Natalce Lesz udało się ostatnio ocieplić trochę swój wizerunek w mediach. Okazuje się, że zyskuje na "bliższym poznaniu" - po udanym wywiadzie w Gali i miłej rozmowie z Wojewódzkim wydaje się od razu bardziej ludzka. Co z tego, że nie jest specjalnie utalentowana? Co z tego, że nie zaistniałaby na rynku bez pieniędzy taty? Nie mówimy tego ironicznie, mówimy szczerze - co z tego? Są gorsze.
Mamy do Natalii pewien sentyment, bo to od artykułów na Pudelku zaczęła się właściwie jej kariera. Wspominaliśmy o niej dawno temu, gdy była jeszcze zupełnie anonimowa. Zainteresowało Was to, kim jest najbogatsza polska piosenkarka i potem poszło z górki. Podobnie było zresztą ostatnio z dziewczynami z girlsbandu Eyaa, które po naszym artykule (zobacz: Ona BĘDZIE NOWĄ DODĄ?!) dostały zaproszenie do Dzień Dobry TVN (mogłyście nas chociaż pozdrowić! ;).

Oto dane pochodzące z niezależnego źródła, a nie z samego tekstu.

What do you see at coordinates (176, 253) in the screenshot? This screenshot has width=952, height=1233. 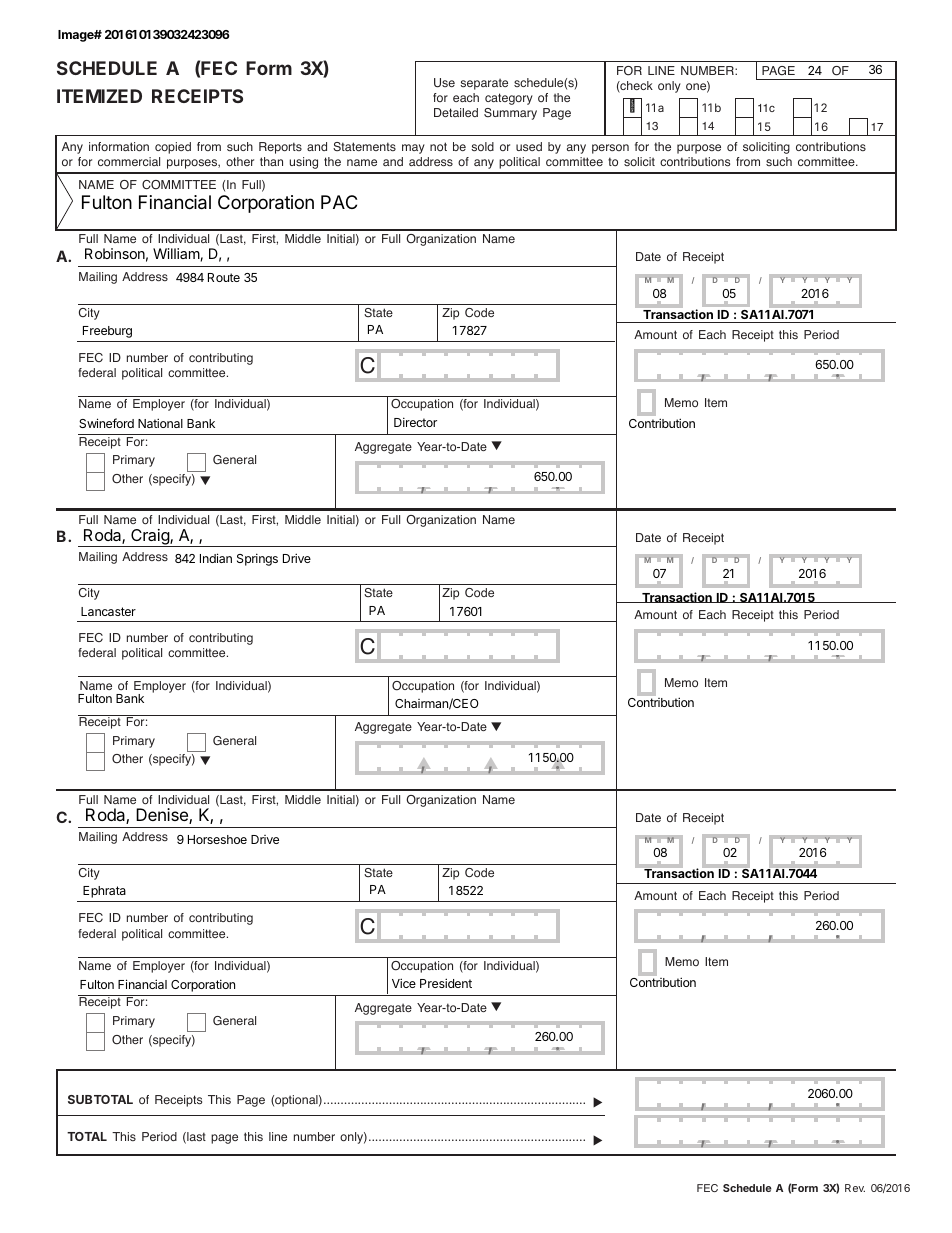 I see `William` at bounding box center [176, 253].
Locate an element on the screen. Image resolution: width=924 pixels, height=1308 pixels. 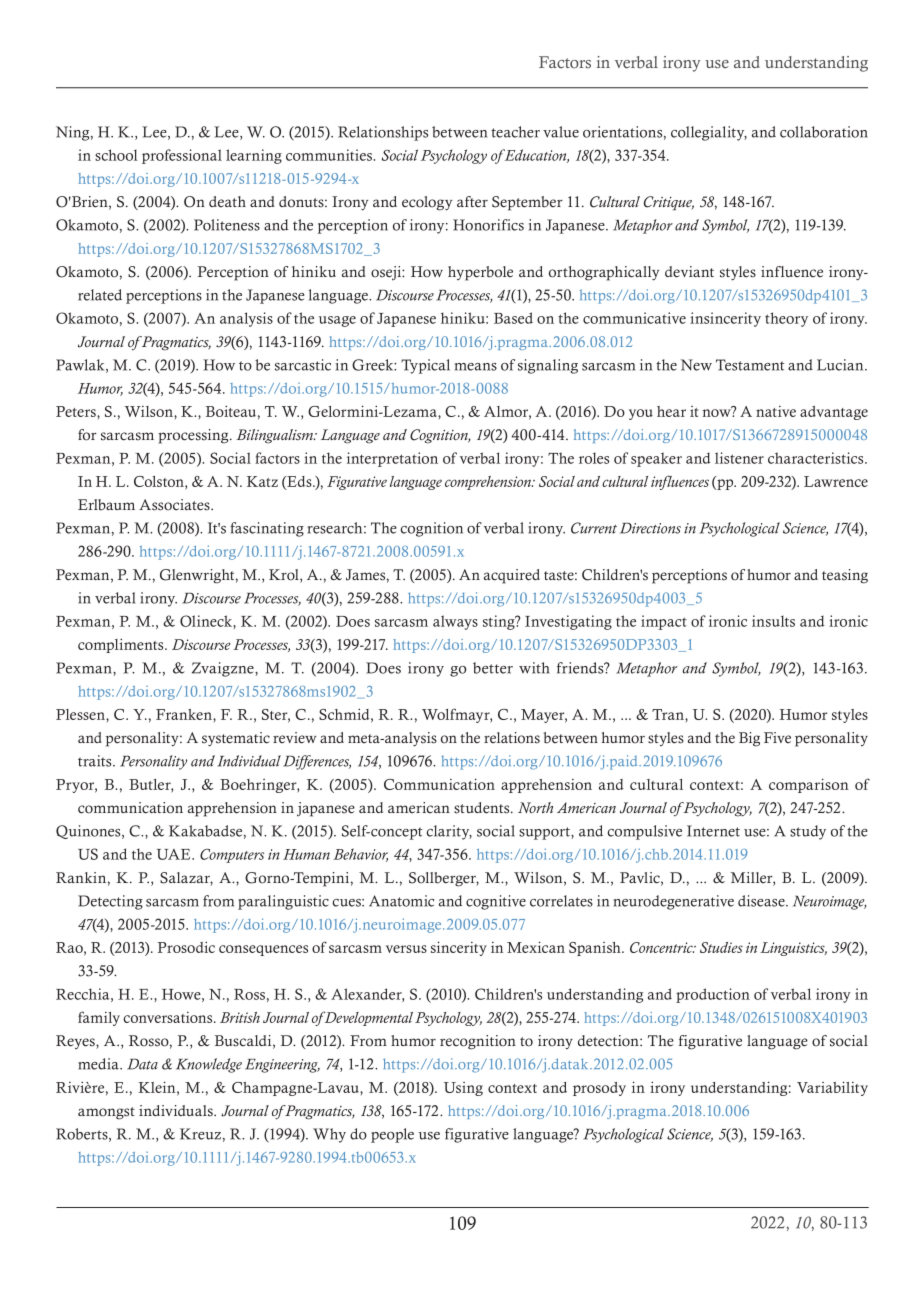
after is located at coordinates (472, 202).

Jako finalistka 8. edycji Tańca z gwiazdami Lesz poszła do Wojewódzkiego. Zwyczajem jest, że każdy gość przynosi ze sobą coś, co później jest licytowane na cele charytatywne. Nie popisała się przesadną hojnością. Podarowała swoje cztery zdjęcia z autografem i sukienkę z "Tańca z gwiazdami". Zainteresowanie nimi jest praktycznie żadne.
Zdjęcie z autografem Wioli Fiuk ma w tej chwili aż 7 licytujących, a na Lesz chętnych są maksymalnie dwie osoby (jednego z nich nie chce w ogóle nikt). Porażką okazała się też licytacja sukienki z Tzg, która warta jest w tej chwili 500 zł, a interesuje tylko jednego kupującego.
Tak to jest z tą charytatywnością na pokaz. Łatwo najeść się wstydu. Prawdziwa pomoc polega na dawaniu pieniędzy anonimowo i nie oczekiwaniu niczego (w tym wypadku reklamy) w zamian.